A seven- to ten-year-old boy entering one of the four music conservatories in Naples might as well have been enlisting in the army. Six days a week from sunrise to sunset he had to follow a regimented existence where lessons in music were interspersed with lessons in reading, writing, and other subjects that would be useful to a future court or church musician. There were no vacations or trips to see the family because for an orphan boy the conservatory was home and its teachers and students were all the family he had. When the alternative was begging on the street, one can be assured that a conservatory boy was determined to make a go of it.
Was this a form of child abuse? Were the old conservatories like dysfunctional Olympic training camps where young athletes could be exploited for the sake of future medals and national pride? Answering that question fairly would first require that we today and the inhabitants of Naples centuries ago could agree on what children ought to do with their childhoods. Modern parents might think of childhood as a special time to frolic and grow, safe from the cares of the adult world. The old Neapolitans, by contrast, seem to have viewed childhood as a burdensome and dangerous period that should be grown out of as soon as possible. They assumed that all but aristocratic children would work as soon as they were able, starting with easy tasks and eventually reaching an adult level of competence. Children with parents worked approvingly alongside them in the family business or trade.

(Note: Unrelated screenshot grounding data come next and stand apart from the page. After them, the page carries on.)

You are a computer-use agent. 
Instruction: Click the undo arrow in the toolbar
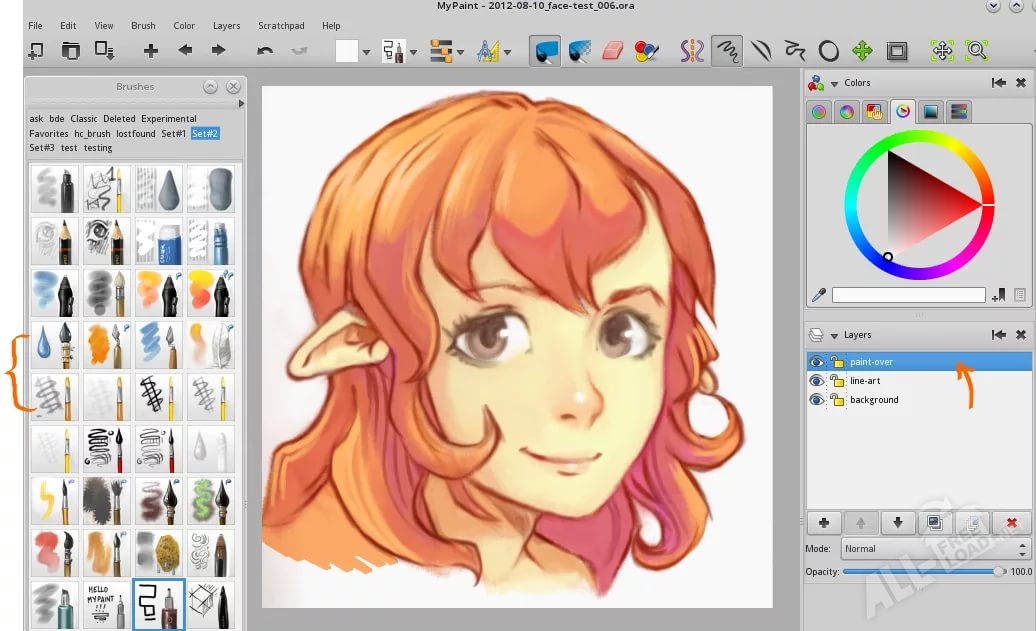265,50
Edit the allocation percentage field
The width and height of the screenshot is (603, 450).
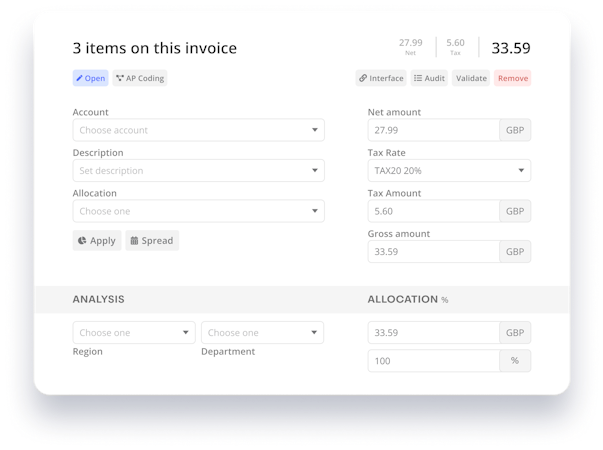coord(433,360)
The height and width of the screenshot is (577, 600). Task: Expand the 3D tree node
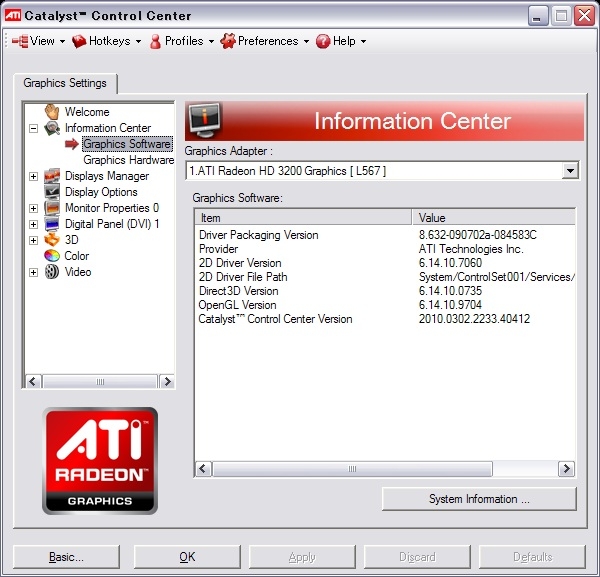coord(34,240)
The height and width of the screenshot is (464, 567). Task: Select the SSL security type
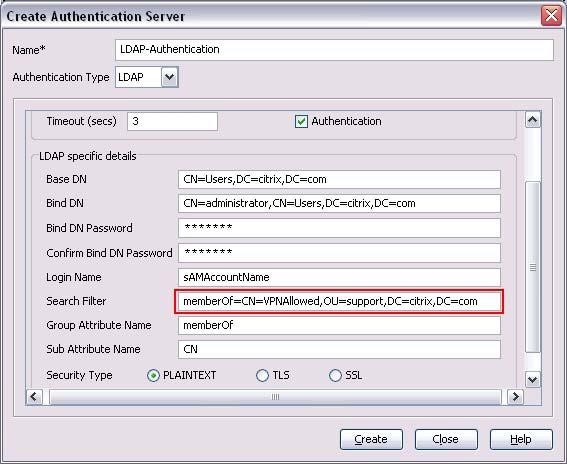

Similarly, older children in the conservatories were rented out to work as junior musicians in order to help support their institution.
While improvisation plays almost no role in classical music today, in Naples it was central to the curriculum. A student would sit at a harpsichord and be given a left-hand, bass part to play as written. The student’s right hand was then expected to improvise a melody and perhaps some chords to bring out or “realize” what was implicit in the bass. Much like a modern studio musician improvising a performance based on a single-staff lead sheet, the Naples-trained musicians used single-staff basses as cues to produce multi-voice compositions. This type of instruction was so successful that musicians trained that way came to dominate Europe and its colonies by the eighteenth century. The Paris Conservatory was set up in 1795 to imitate Neapolitan successes, and most conservatories today can trace their descent back to those early institutions.
In recent years the meteoric rise of the child composer Alma Deutscher has given a good indication of how powerful the old, improvisation-based lessons can still be in the hands of a precocious child. She was trained from age five in the same exercises taught to the orphan boys of old Naples. The need to internalize specific musical patterns in order to be able to complete guided improvisations led to the development of a rich vocabulary of melodies complete with harmony and counterpoint. Alma, like those orphans of long ago, gradually became able to “speak” classical music, and from that point onward the art of composition became mostly the process of notating musical passages already conceived in her mind. The old conservatories, in developing reliable methods to teach a trade, ended up training talented young minds to think directly in a language of multi-voice music. What today we call classical music is in many cases just surviving transcriptions of those nonverbal thoughts.